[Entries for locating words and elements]
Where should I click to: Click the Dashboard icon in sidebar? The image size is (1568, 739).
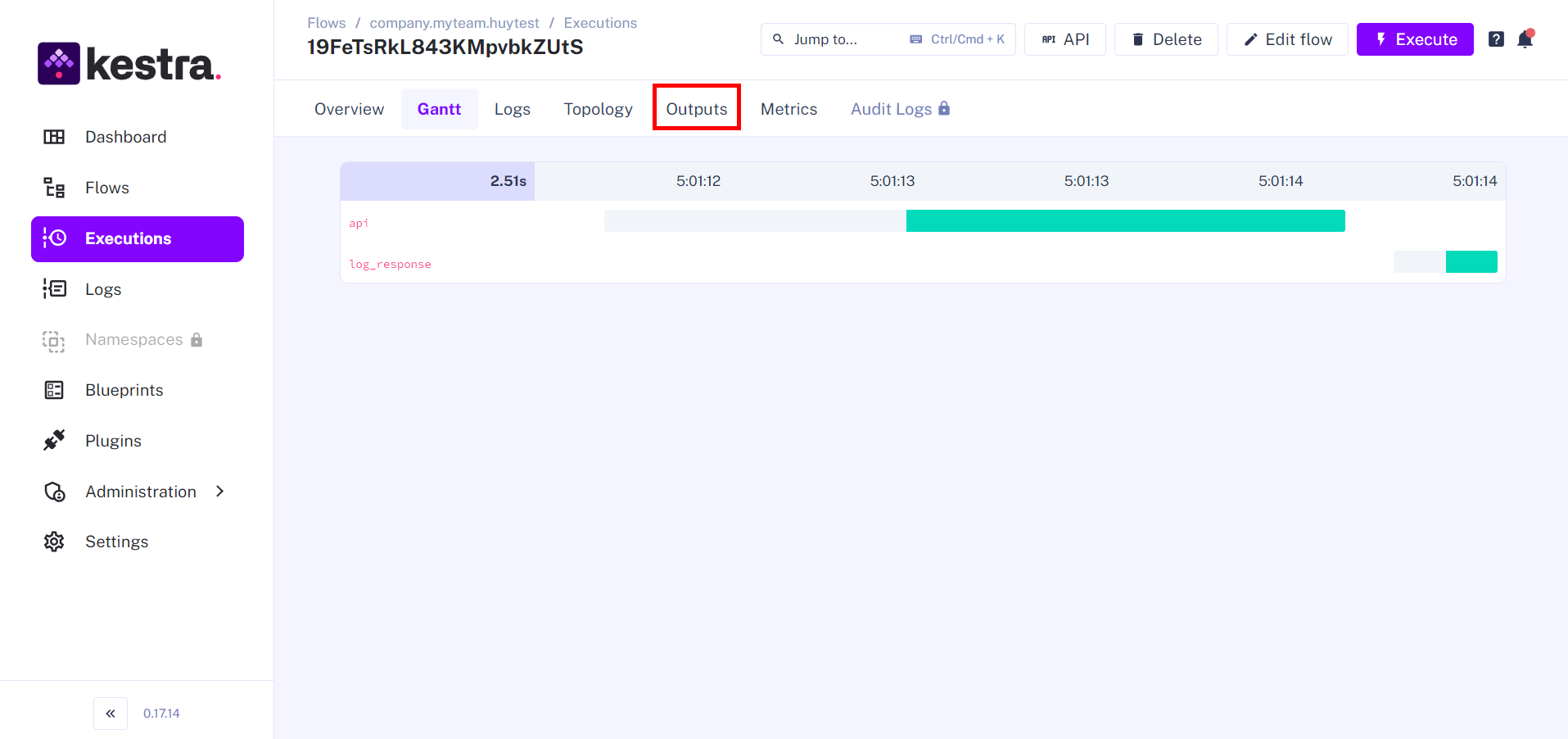tap(54, 137)

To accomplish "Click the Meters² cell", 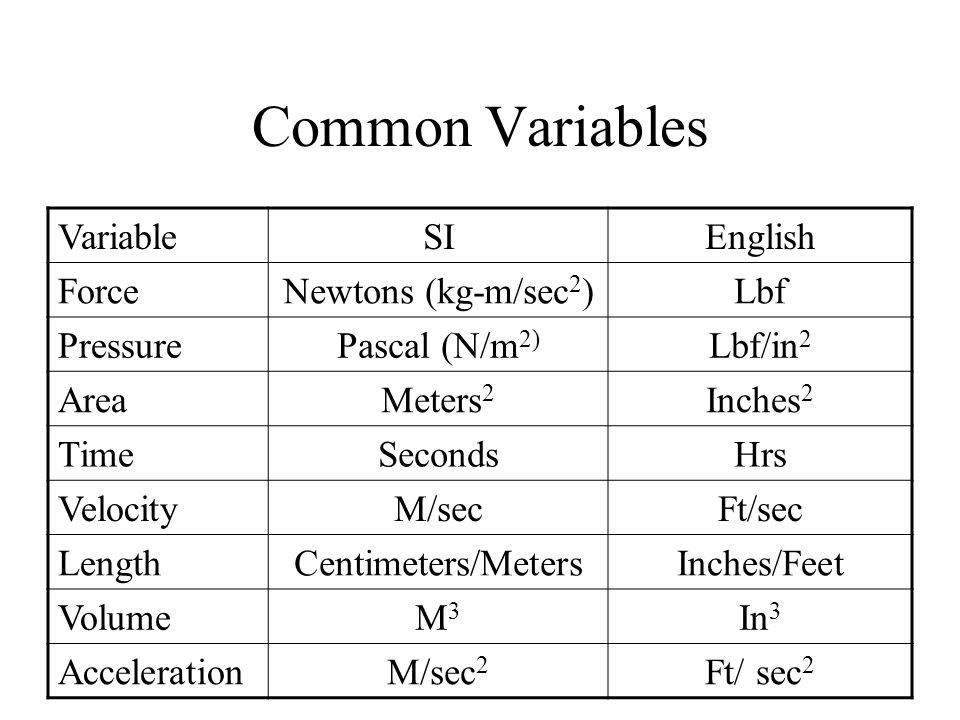I will click(437, 400).
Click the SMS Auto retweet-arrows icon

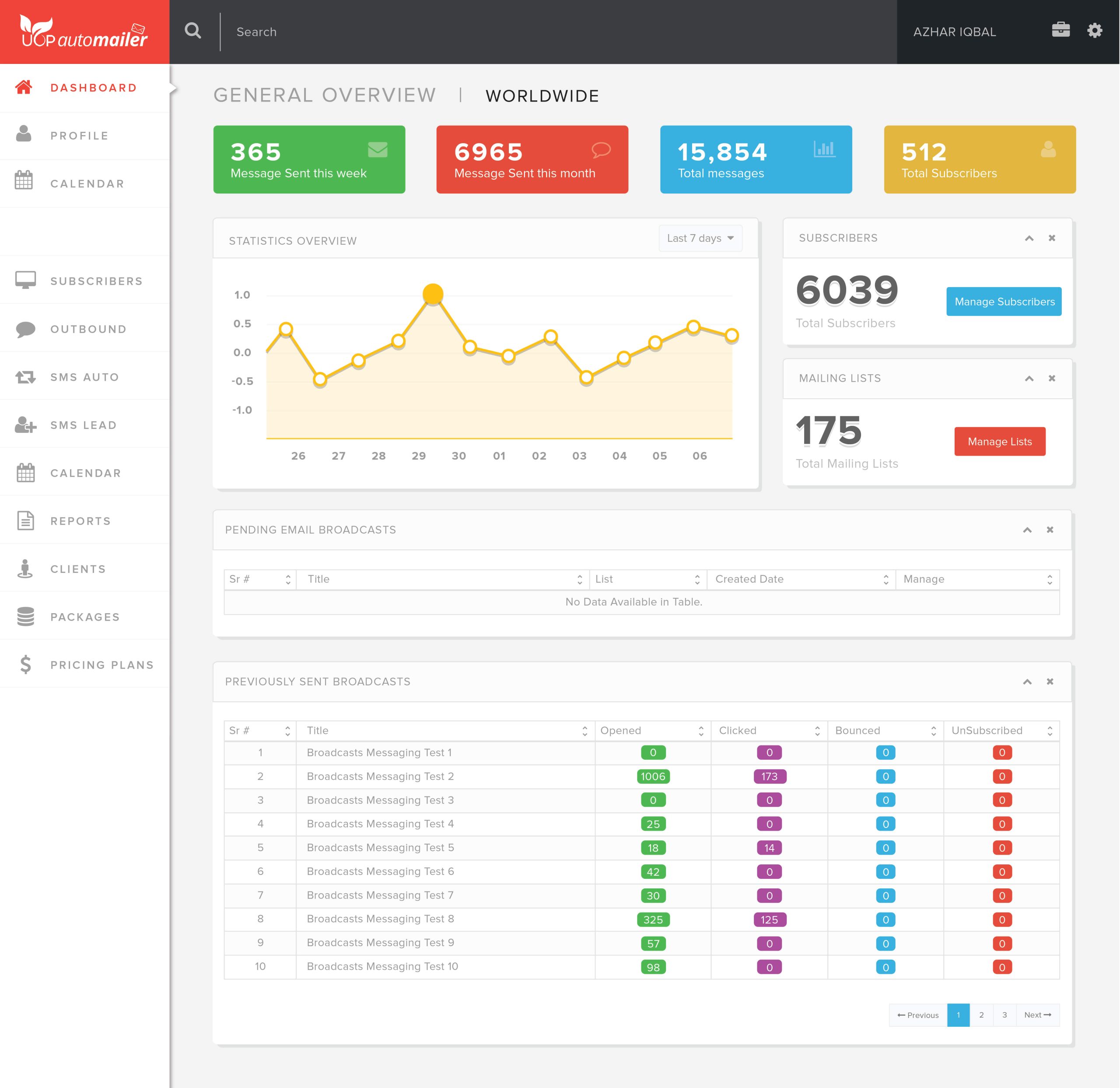click(25, 377)
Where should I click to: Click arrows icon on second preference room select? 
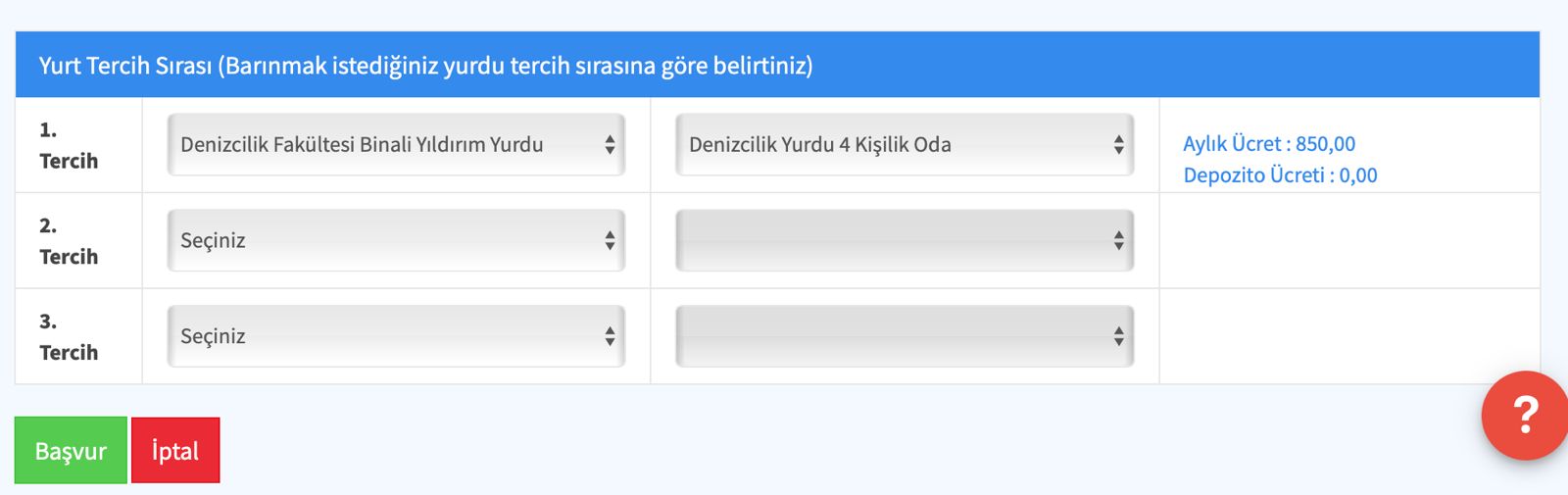pos(1118,241)

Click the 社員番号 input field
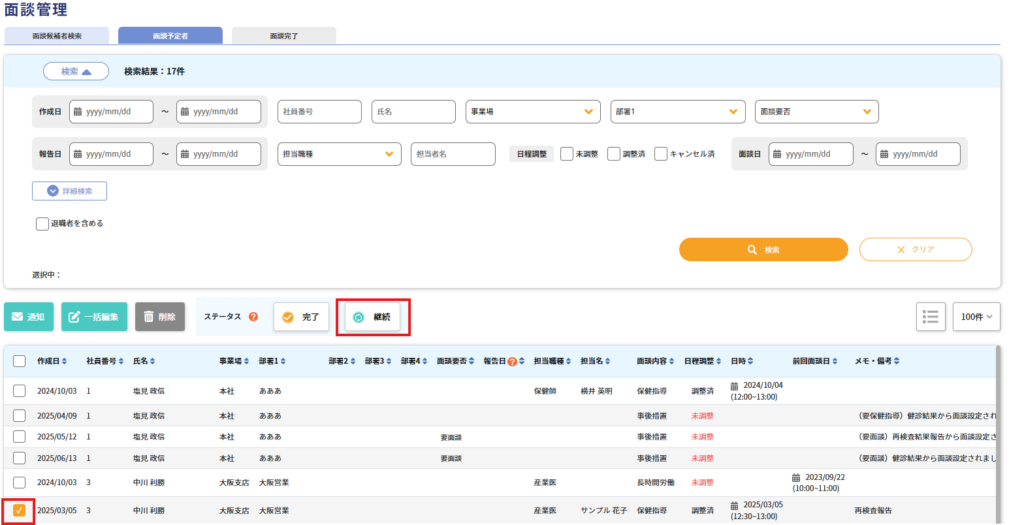pyautogui.click(x=318, y=111)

### SHORT TASK
Reproduce the listing starting at the line that contains "Where should I click to: Click arrows" and ending at the end of the listing, renaming "input field" to "text box" and leaving all else unchanged. Omit the pictures from your answer.

### RESULT OF THIS EXERCISE
Where should I click to: Click arrows icon on second preference room select? 
pos(1118,241)

Click the 社員番号 text box
pyautogui.click(x=318, y=111)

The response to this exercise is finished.